Granted, there weren’t any children involved. Nor were the accused grown men in positions of authority; they were just guys who’d hired some strippers for a party. But the circumstances were plenty sordid, and the damage seemed incalculable. I was ashamed of my school.
Right now, you’re ashamed of your school, too. You can’t believe Jerry Sandusky would do what he’s accused of; you can’t believe so many others would have known about it and done so little, or nothing at all. Believe me, that’s nothing compared to what you’re going to feel when you get the first letter from your university’s next president crammed full of expressions like “rest assured we will do our utmost” and “thorough investigation” and urging you not to lose faith in your school … oh, and to send some more money, too.

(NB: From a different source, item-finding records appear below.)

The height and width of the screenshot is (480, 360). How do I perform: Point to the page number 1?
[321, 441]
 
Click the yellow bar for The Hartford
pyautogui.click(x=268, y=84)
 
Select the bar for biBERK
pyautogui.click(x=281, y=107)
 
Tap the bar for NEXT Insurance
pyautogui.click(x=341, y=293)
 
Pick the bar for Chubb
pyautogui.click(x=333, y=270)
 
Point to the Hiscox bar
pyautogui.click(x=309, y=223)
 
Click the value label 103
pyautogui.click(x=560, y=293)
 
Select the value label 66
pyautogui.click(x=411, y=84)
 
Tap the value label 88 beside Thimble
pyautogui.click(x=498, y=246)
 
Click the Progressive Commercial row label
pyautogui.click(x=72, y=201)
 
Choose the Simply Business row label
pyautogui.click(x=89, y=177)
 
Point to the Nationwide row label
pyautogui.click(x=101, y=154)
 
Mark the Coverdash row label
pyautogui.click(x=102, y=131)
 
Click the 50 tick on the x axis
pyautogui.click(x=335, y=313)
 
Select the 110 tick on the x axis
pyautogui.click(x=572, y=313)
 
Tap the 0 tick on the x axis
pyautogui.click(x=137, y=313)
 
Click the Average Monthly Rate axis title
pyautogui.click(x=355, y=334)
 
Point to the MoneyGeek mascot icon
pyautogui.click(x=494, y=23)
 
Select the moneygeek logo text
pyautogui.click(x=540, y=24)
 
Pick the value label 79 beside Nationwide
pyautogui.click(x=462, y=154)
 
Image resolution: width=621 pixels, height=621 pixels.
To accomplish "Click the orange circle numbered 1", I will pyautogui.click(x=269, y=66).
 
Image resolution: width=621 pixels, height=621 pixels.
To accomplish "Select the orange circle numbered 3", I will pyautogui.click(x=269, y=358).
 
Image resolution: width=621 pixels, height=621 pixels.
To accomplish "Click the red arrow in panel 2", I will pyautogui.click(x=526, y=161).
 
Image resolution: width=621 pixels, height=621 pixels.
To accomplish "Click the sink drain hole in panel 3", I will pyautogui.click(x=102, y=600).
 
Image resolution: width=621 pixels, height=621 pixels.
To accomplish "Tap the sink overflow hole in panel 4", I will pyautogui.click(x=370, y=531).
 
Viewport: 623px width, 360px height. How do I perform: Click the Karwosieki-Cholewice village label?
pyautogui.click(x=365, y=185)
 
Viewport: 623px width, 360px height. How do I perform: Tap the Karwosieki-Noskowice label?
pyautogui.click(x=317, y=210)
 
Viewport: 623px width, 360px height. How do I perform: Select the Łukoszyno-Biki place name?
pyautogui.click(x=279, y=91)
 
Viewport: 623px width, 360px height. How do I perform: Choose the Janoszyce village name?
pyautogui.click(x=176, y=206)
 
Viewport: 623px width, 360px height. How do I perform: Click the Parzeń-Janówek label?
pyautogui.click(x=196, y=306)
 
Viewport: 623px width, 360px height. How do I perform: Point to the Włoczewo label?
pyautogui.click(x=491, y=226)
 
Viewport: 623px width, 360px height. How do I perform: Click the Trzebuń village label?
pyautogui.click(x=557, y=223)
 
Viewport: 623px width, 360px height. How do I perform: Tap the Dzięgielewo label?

Here’s the thing. Your school isn’t what you thought it was when you were 18, or 20, or 22. Happy Valley was never that happy, even if you were while you were there. But neither is it the den of moral turpitude it looks like today. For me, the lesson of the long, slow unfolding of the Duke lacrosse case was not to jump to conclusions even when they seem such a short hop. Nothing I’d experienced at Duke, as a student and an athlete, made it appear unlikely those lacrosse players had brutalized Crystal Mangum. Places like Penn State and Duke are athletic juggernauts, and they need to keep rolling forward, even if that sometimes means plowing over stuff that gets in the way.
But that’s part of what you love about your school—that it makes it to bowl games and NCAA championships, that unlike friends and colleagues who went to Swarthmore and West Chester and Alvernia, you get to bask in your teams’ residual glory on a national level, and pick up t-shirts at Dick’s instead of just on campus. It’s a weird dichotomy: I cringe at the bullying behavior of the Cameron Crazies even as I wish I were there among them, painted Duke blue and screaming at the top of my lungs.
Schools really are like families. (That’s what “alma mater” means: “foster mother.”) They stiffen us into shapes at a time in life when we’re still amorphous. Sometimes we’re grateful for that; sometimes we’re resentful. Most often, we’re both. My affinity for Duke serves as a reminder of two sides of my nature: the shy, careful writer, and the raging fan who would do anything for a win.
The writer’s still there even when I’m raging. The good parts of Penn State still exist on campus, amid the fall foliage blaze. Try to view this as an opportunity to think a little more deeply about your school—to push past the sheeny recollected haze of beer and football and friendship to examine its past, its progress, where it’s going and what you’d like to see it become. If you’re generally pleased, go on writing checks. If you’re not, write a letter. Let that president know your thoughts on the school you love.
And you should probably be forewarned: Sales of Duke gear, especially lacrosse t-shirts, tripled at the school store in the months after Mangum’s accusation. Never underestimate the shamelessness of a bunch of beer-stoked undergrads.